Rise and shine everyone.

US Equity Futures are trading still higher this morning, after closing higher on the day yesterday but on lower volume. The Russell 2000 Small Cap Index however, is not really following the SPX’s lead. We’re seeing a marginal pull back in the US Dollar Index which is expected after rallying past $105.

Oil has been relentless in its climb with Brent Crude crossing $95/bbl and WTI hovering around $91. We noted in our Dashboard yesterday that the next level for WTI is possibly $93.75 but, it’s about time we see a pullback. The recent increase however, is already causing retail gasoline and diesel prices to rise to almost 10-month highs.

Bond Yields, particularly at the longer end continue to remain elevated fueled by inflation fears. We’re seeing Global Bond Yields also inch higher on the longer end.

With pressure from the US Dollar, Oil and Bond Yields, equities still remain steady. We’ve got a seasonal lull and the Fed rate announcement coming up on Wednesday so this week will likely be choppy.

Asia and Australia

  • Asian equities finished mostly lower in another quiet session. Hong Kong turned around a weak open to bounce back off its recent support level, mainland markets tilted lower. Australia, South Korea and Taiwan all down, Southeast Asia mixed. Japan's Topix flat, Nikkei lower. India closed for holiday.

  • China announces their Loan Prime Rate tonight. We saw them cut rates by 10bps on the 1-year last month but not the 5-year. The market wasn’t pleased with how little they did so, all eyes will be on whether they actually take stronger action today. Cutting rates puts pressure on their currency and that something that they have to balance. The currency however has been stronger as of late, so a larger may just be possible.

  • Country Garden won bondholder approval on the last of a batch of eight onshore notes for repayment extensions. It would seem the Chinese property market has temporarily averted a disaster.

  • RBA meeting minutes showed that Central Bank members are still concerned about inflation in Australia and Globally. But, they decided not to hike in September because inflation was still tracking projections. The bigger issue was probably Governor Lowe’s last meeting but, that’s not something to be quoted.
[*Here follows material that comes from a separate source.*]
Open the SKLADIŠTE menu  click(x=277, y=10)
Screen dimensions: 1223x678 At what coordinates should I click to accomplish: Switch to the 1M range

Europe, Middle East, Africa

  • European equity markets firmer after moving off lows. Financials advance on marginally higher yields, Energy Sector boosted by Brent surge; Retail continues to remain under pressure.

  • The OECD published their interim growth outlook. Eurozone growth was trimmed by 0.3% to 0.6% this year and cut by 0.4% in 2024 to 1.1%. Germany and Italy both saw growth reductions in 2023 and 2024, respectively. UK growth to remain steady this year at 0.3% but revised down by 0.2% to 0.8% in 2024. - We doubt that the numbers come in that optimistic. We see a recession in the EZ and the UK.

  • ECB hawks push back against rate cut bets, doves call fiscal policy into play. There’s still debate over whether the ECB should pause from here on out or even cut rates going into 2024. The Eurozone economy has been more sensitive to rate increases and energy costs. With energy costs set to remain elevated, inflation is not only likely to come back but, economic growth with slow further. Our view is that they should hike one more time, and there are plenty of hawks out there who think so too. But, the ECB is a point where a policy mistake could be made and the growth concerns could actually mean an earlier cut.

The Americas

  • We saw the data on the housing market ease yesterday with the NAHB/Wells Fargo Housing Market Index decline from 50 to 45. Higher mortgage rates are certainly weighing on the market - particularly single-family homes. The gauge for current single-family home sales went down to 51 from 57 and the gauge for prospective buyers dropped 5 points to 30. This is a good step towards lower levels of shelter inflation, which by all accounts should have lower by July / Aug.

  • Treasury Department data showed foreign holdings of US Treasuries rose for a second straight month in July to $7.655T from $7.562T in the previous month. But most of the attention went to China's holdings which fell to $821.8B (from prior $835.4B), marking the lowest level since May 2009 and continuing the general downtrend of the past year

  • No real progress on government-funding negotiations as House Speaker McCarthy continues to face stiff opposition to his proposal for a short-term spending patch from hardliners within his own party.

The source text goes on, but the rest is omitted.